- [Problem to solve]: All records should be written out again exactly.

(Provided data begins)

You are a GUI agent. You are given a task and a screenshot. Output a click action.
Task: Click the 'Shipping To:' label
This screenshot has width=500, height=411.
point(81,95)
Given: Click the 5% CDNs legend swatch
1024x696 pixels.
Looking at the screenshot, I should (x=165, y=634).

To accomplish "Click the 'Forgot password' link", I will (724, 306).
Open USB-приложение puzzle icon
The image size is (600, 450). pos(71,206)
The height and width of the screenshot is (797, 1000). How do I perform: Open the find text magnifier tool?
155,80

(Provided data ends)

- [Solution to the problem]:
You are a GUI agent. You are given a task and a screenshot. Output a click action.
Task: Click the 'Shipping To:' label
This screenshot has width=500, height=411.
point(81,95)
Given: Click the 5% CDNs legend swatch
1024x696 pixels.
Looking at the screenshot, I should (x=165, y=634).

To accomplish "Click the 'Forgot password' link", I will (724, 306).
Open USB-приложение puzzle icon
The image size is (600, 450). pos(71,206)
The height and width of the screenshot is (797, 1000). How do I perform: Open the find text magnifier tool?
155,80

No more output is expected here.